Among the officers in the field who would, under the watchful eye of Tooey Spaatz, execute the master plan that culminated with Big Week, were men whose names became, and in some cases still remain, as household words. They included Ira Clarence Eaker, Frederick Lewis Anderson, James Harold “Jimmy” Doolittle, and Curtis Emerson LeMay.
Burning the midnight oil to provide the specific details of the targets that made up the incomprehensibly vast mosaic of strategic aerial victory in World War II were men, and a few women, whose names never became household words. Significant among them was Richard D’Oyly Hughes.
Flying in the airplanes that executed the plans were the thousands of young men—of 2.4 million in USAAF uniform in June 1944—who sweated the missions, dropped the bombs, and shed the blood. These men included young airmen, barely into their twenties, like Archie Mathies, as well as Bill Lawley and Wally Truemper. Their names are not household words, but they are iconic within today’s US Air Force because of their heroism during Big Week.

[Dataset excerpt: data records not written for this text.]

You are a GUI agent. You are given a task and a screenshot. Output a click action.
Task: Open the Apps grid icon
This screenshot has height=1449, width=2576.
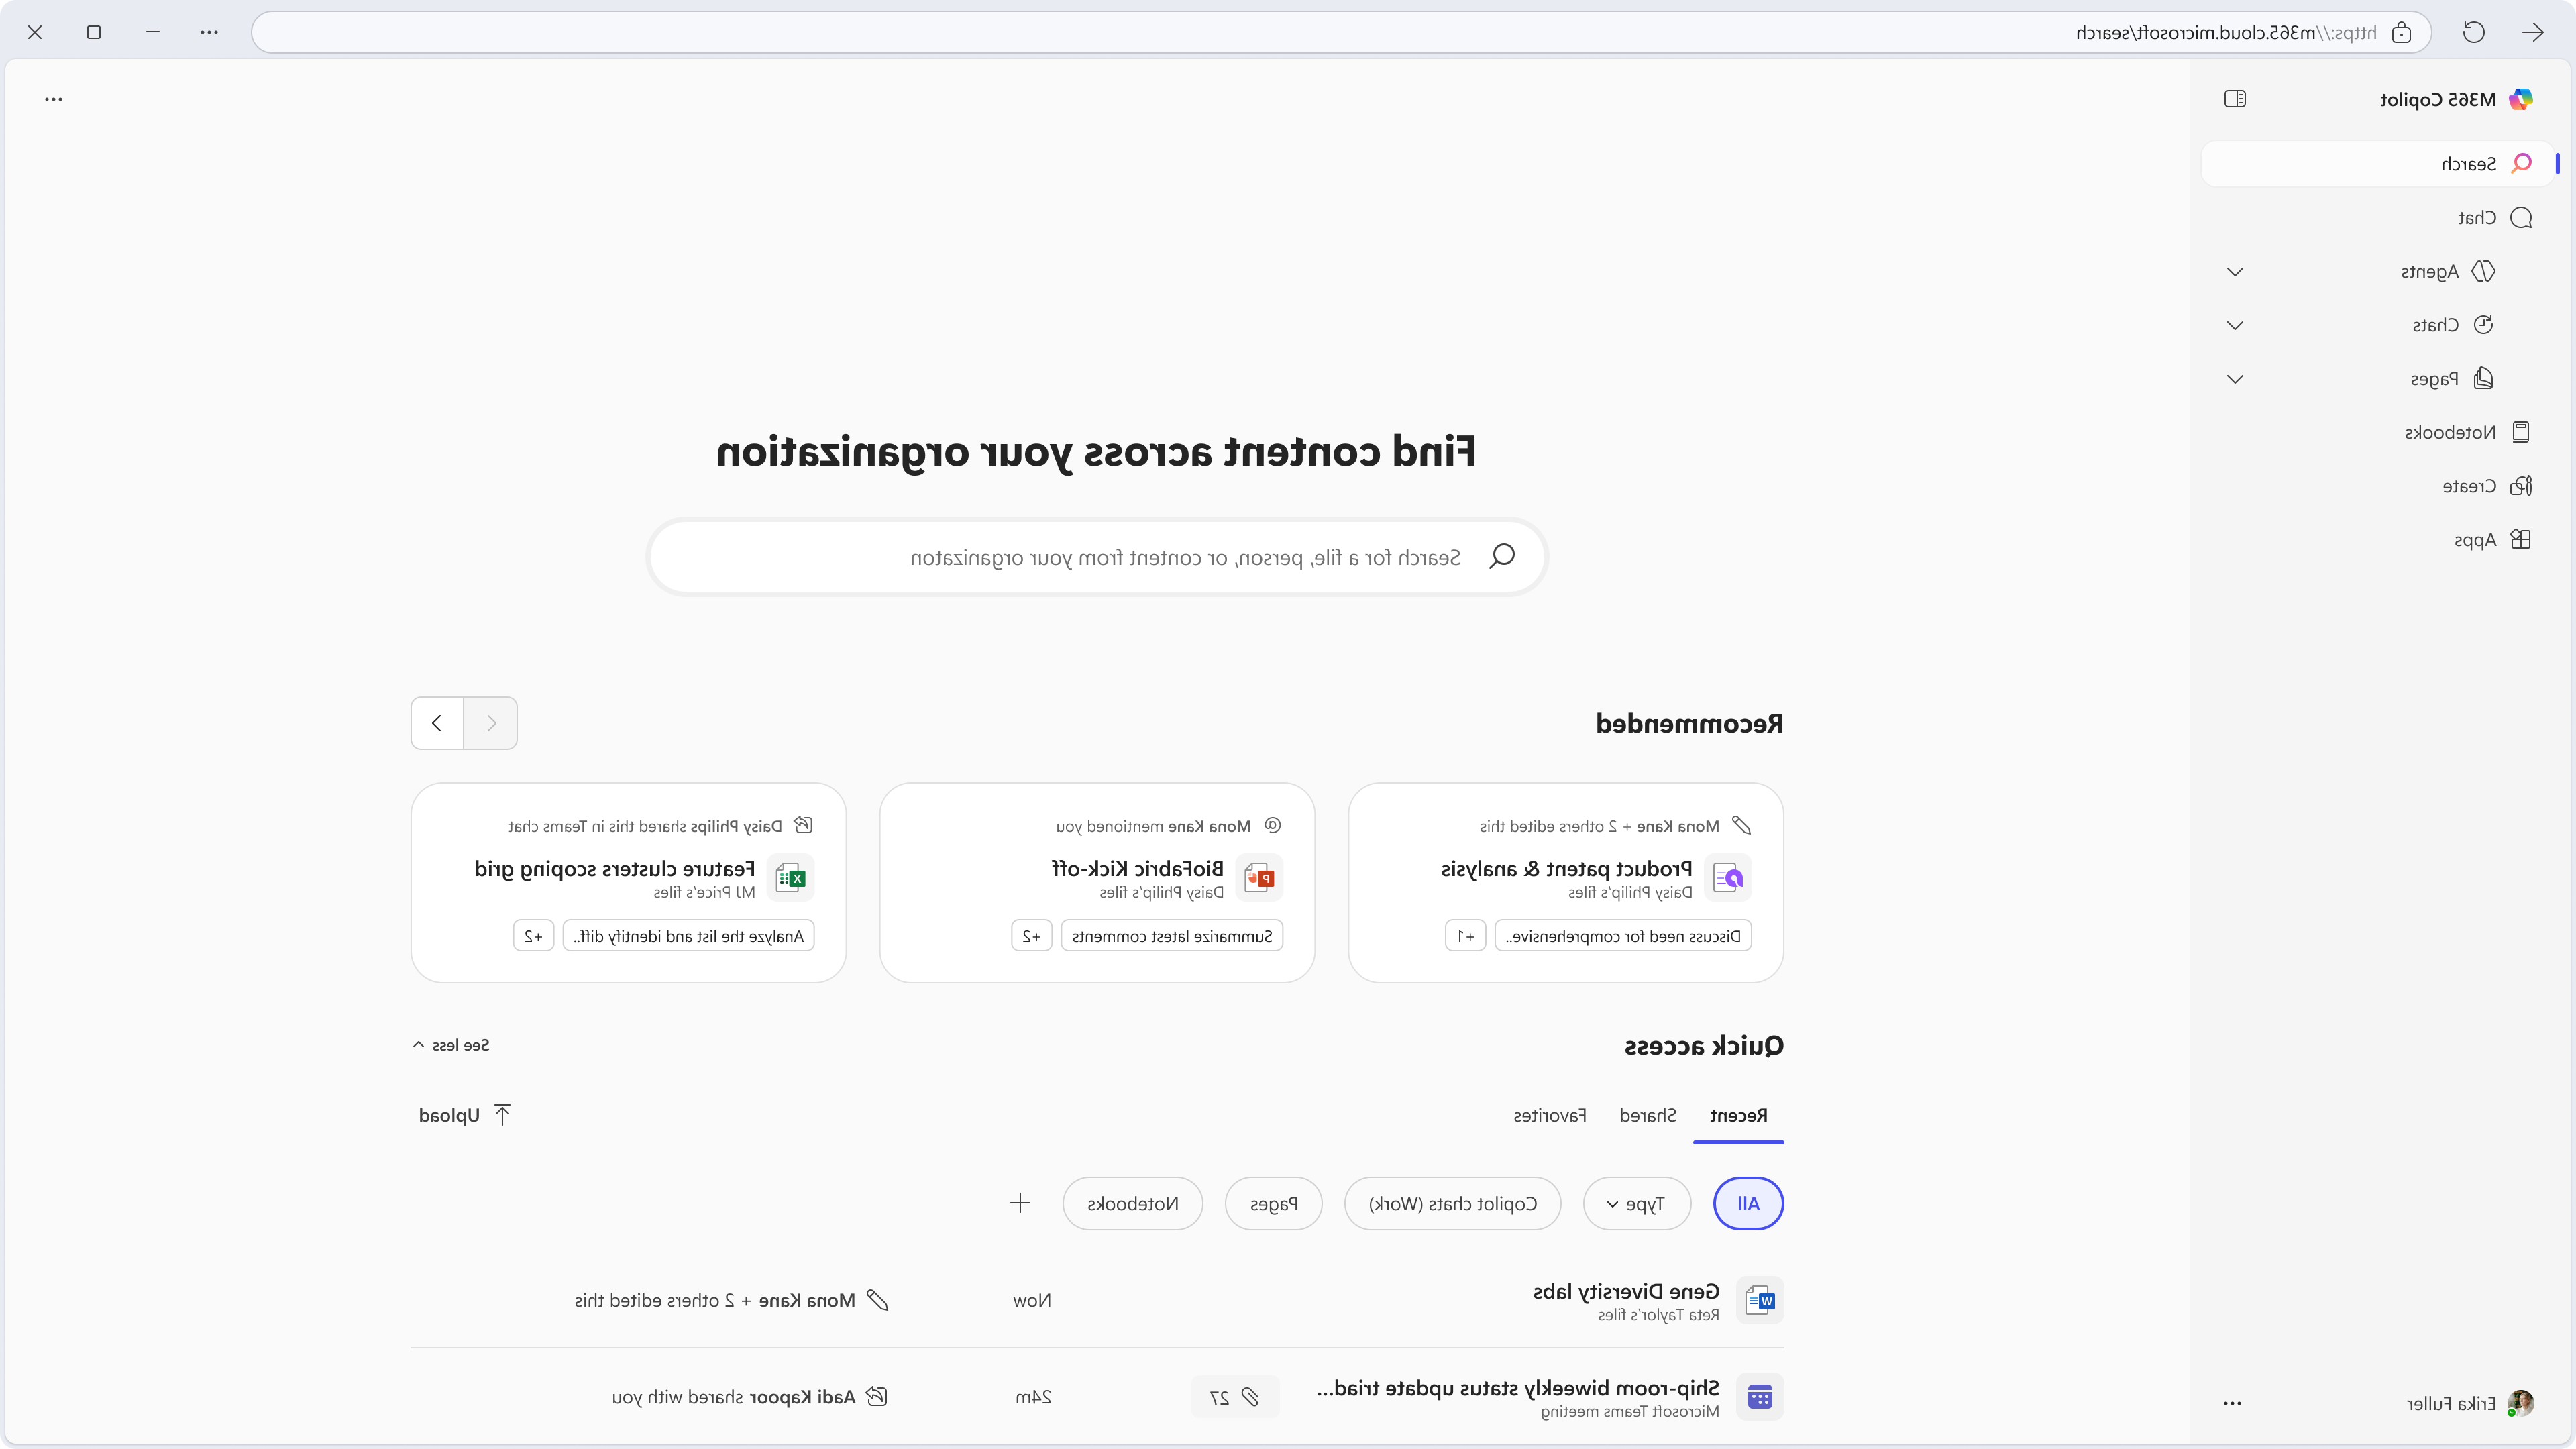2520,540
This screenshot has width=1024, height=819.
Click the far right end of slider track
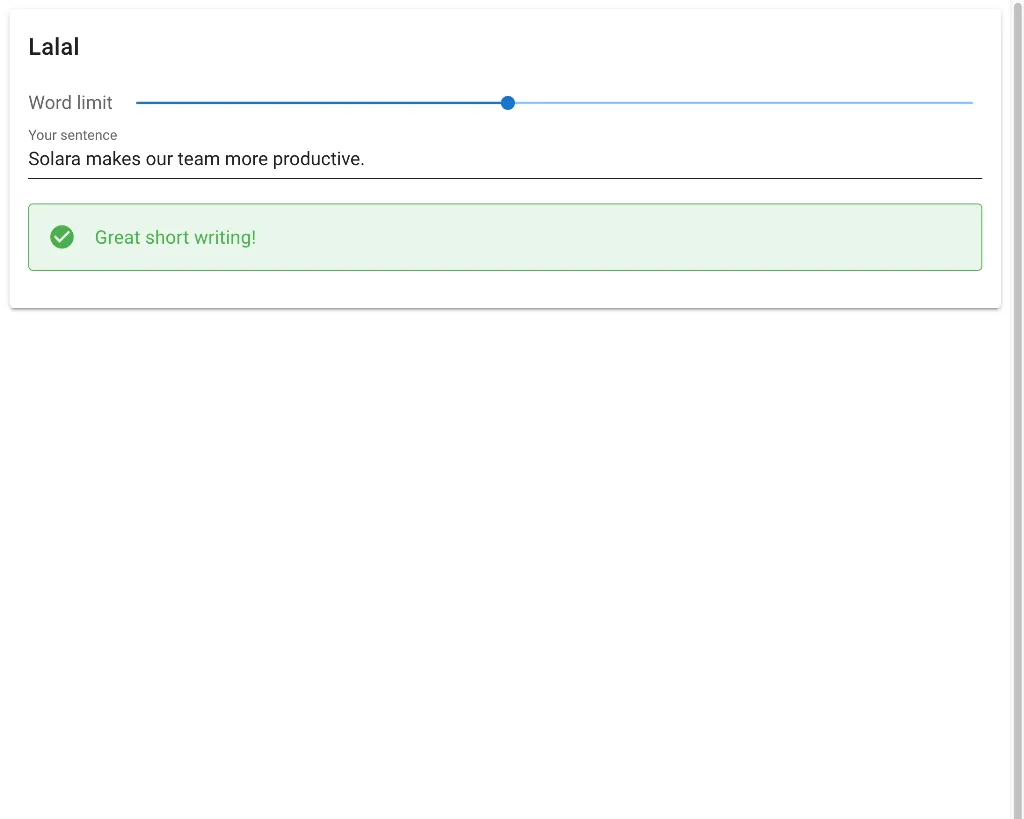point(971,103)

Everything that came together during Big Week was about one thing—the use of American airpower to defeat German airpower in order to ensure the success of an epic campaign on the ground.
“On that first and crucial day, with our troops clinging to at least one beachhead ‘by an eyelash,’ the soldiers who were bombed and strafed were not Americans but Germans,” Kuter observed. “German airpower, far from being a factor in the final struggle for Europe, was practically nonexistent.”
As Larry Kuter pondered the scene above, around and beneath him on June 6, 1944, it was clear that the beginning of the end had come at last. The war was not over, not by a long shot, but its outcome had been assured.
It was a terrible thing, this enormous battle that spread across fifty miles of Norman coastline. By the time the sun set on June 6, the Allied casualty count had reached ten thousand young, human lives, a quarter of whom would never see the sun rise on June 7. However, the important thing was that they were still in Normandy. Terrible, difficult battles lay ahead, but the Allied soldiers would not step back into the English Channel, and on the first anniversary of Operation Overlord, the loudest thunder on the Normandy beaches would not be gunfire and exploding shells, but the surf—and Adolf Hitler would be gone forever.